> Selected passage
I am particularly clear about the views of the police authority. It has written to my hon. Friend the Minister of State at length about the matter and he has replied. If we were intending to do anything which would hurt the service for the public I should be worried. But in terms of police efficiency—and this is borne out by the views which the chief constable took from the members of his force which showed that they were overwhelmingly in favour of amalgamation with the South-East region—we are embarked upon the correct course. That is borne out by the views of the Royal Commission and the Wheatley Commission. With more and more of the services of the police becoming increasingly specialised, in sheer terms of police efficiency a larger amalgamated force will give a better service to the public. It is becoming more difficult for a force below a certain size to provide these services.

However, this leaves one important matter of public and human relationships to be dealt with—the problem of remoteness to which the hon. Member referred. Many amalgamations have taken place throughout Scotland and that is how the present force has built up.

The police and chief constables are very concerned to see that where there is an enlargement of forces in the interests of efficiency steps are taken to avoid anything that will lose the contact with the public whom they serve in the villages and the towns or wherever it may be. Chief constables are not insensitive to this when amalgamations take place, and I hope that in the amalgamated force of the South-West Region the chief officer, whoever he may be, will be sensitive to the need to serve the public and maintain that contact.

Mr. Mackintosh

Will the Minister recognise that there may be special ground for the fears of the hon. Member for Roxburgh, Selkirk and Peebles (Mr. David Steel)? In part I share them, in that the Lothians and Peebles force has, for let us say historic reasons, fallen as an authorised force to one of the lowest in Scotland in ratio of police officers to the population and in expenditure per head. It has one constable for about 630 people, when many others are running at about one to every 500. It would allay many of the fears about centralisation if the numerical strength and expenditure on that force could be raised to the Scottish average.

> Stated task
In the police amalgamation excerpt, why does the Minister say a larger amalgamated force will serve the public better? Answer in one to three sentences.

> Supplied information
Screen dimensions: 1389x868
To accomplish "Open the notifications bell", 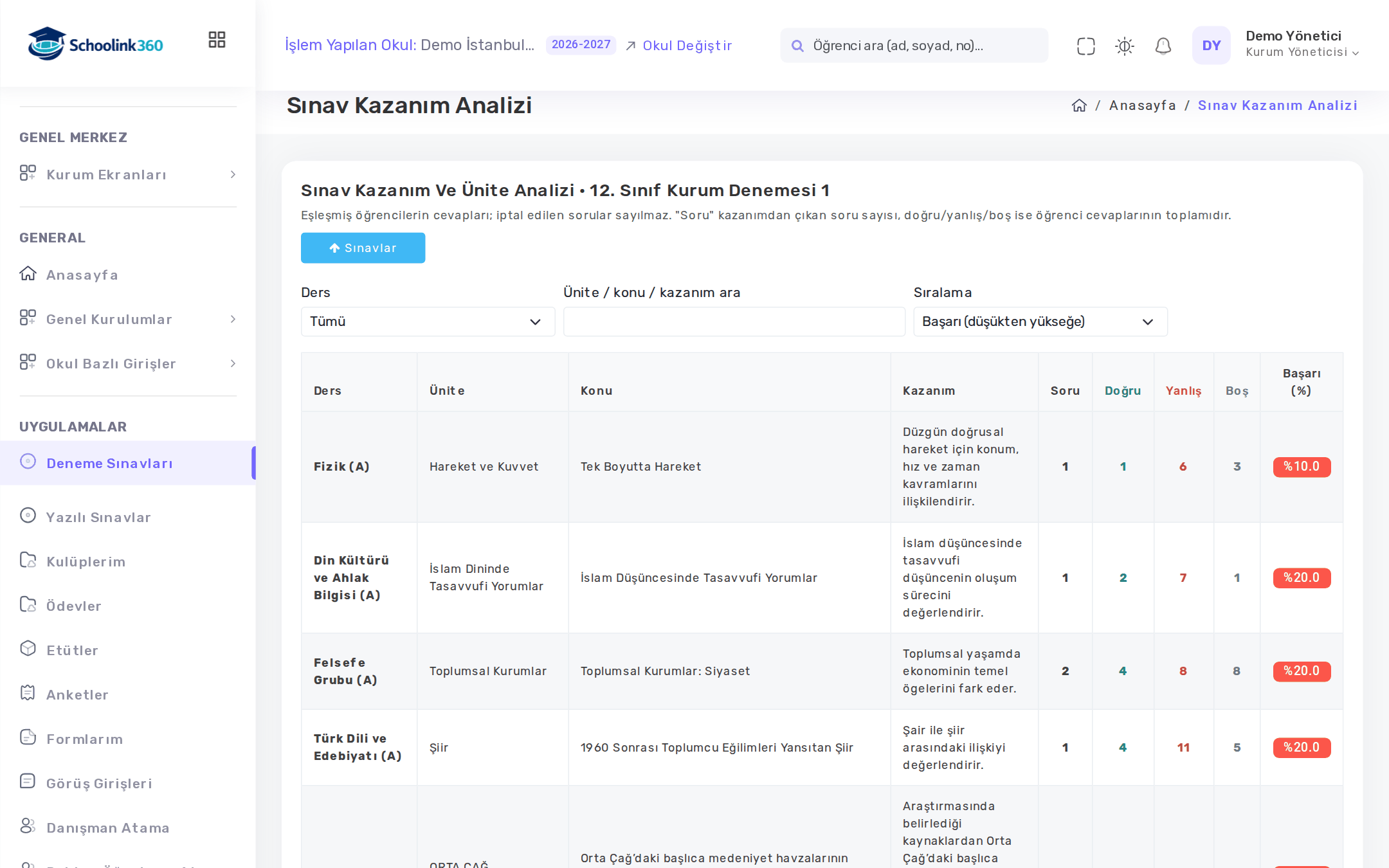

> Correct result
More and more police services are becoming specialized, so a larger amalgamated force is more efficient at providing them. A force below a certain size finds it increasingly difficult to offer these services.